Autor: Sandro N   Datum: 24.08.2017 20:26 Uhr

Kommentar: Fesselnde Worte,
sie gehen direkt ins Herz.
Jeder Satz passt perfekt ins Bild, jeder Absatz zieht mich in seinen Bann.
Schon mal überlegt, Bücher zu schreiben? ;)
Gruß, Sandro

P. S.: Ich will nicht pingelig sein, aber „Die Gesicht“ und „Die Herz“ scheinen mir nicht ganz richtig.

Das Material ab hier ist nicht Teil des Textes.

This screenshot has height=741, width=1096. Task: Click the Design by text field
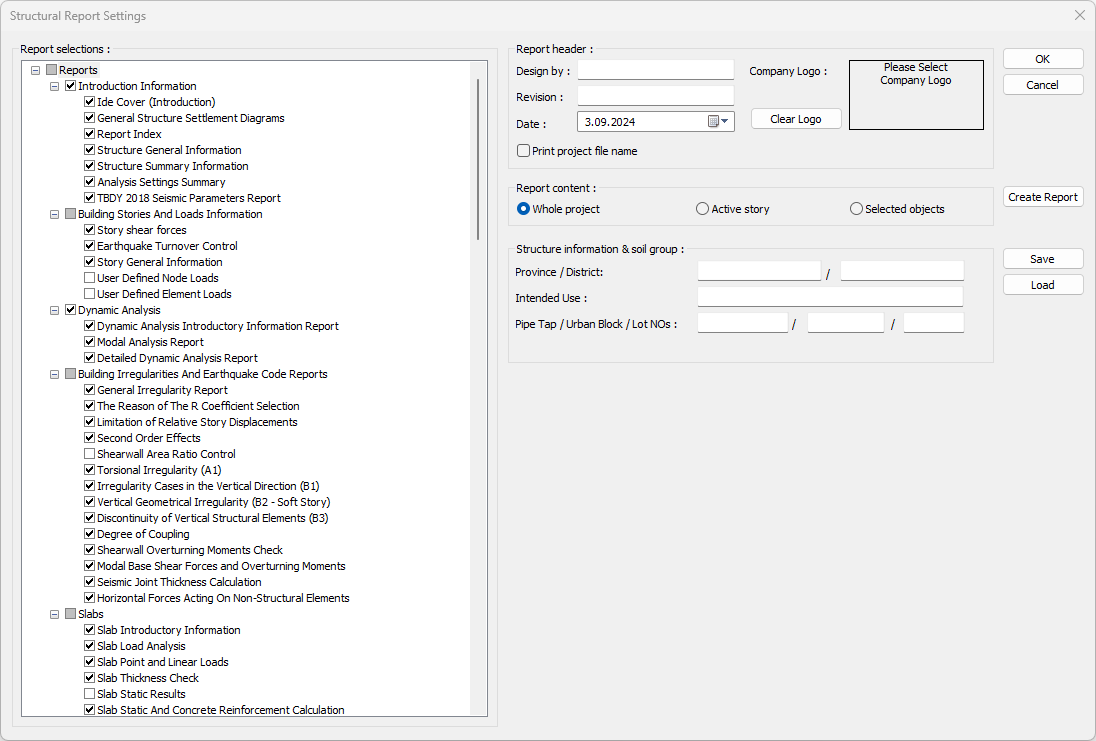click(x=655, y=70)
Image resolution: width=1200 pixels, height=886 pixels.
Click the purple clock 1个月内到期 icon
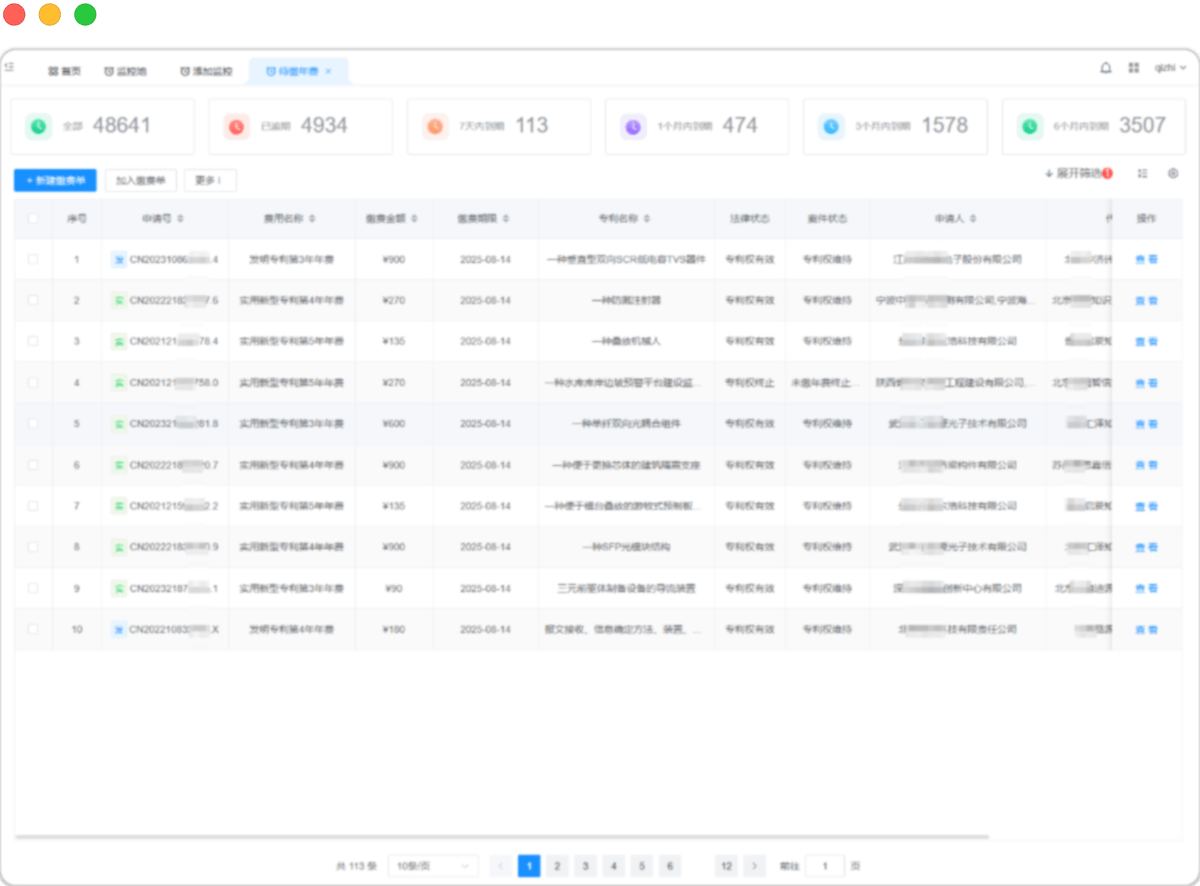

So gewollt, oder winziger Fehler?

Re: Totenwache

Autor: Verdichter   Datum: 24.08.2017 21:06 Uhr

Kommentar: Danke Sandro.
J.M. Simmel: "Die schönsten Geschichten sind am schmerzvollsten geschrieben".
Ich hoffe nicht, dass meine einmal ein ganzes Buch füllen...

Re: Totenwache

Autor: Ikka   Datum: 24.08.2017 22:59 Uhr

Kommentar: Welch' würde- und liebevolle Totenwache ---++++----

Re: Totenwache

Autor: Ezra Ypsilon   Datum: 01.09.2017 20:19 Uhr

Kommentar: Das ist wirklich das Traurigste und das Schönste, was ich seit langem gelesen habe!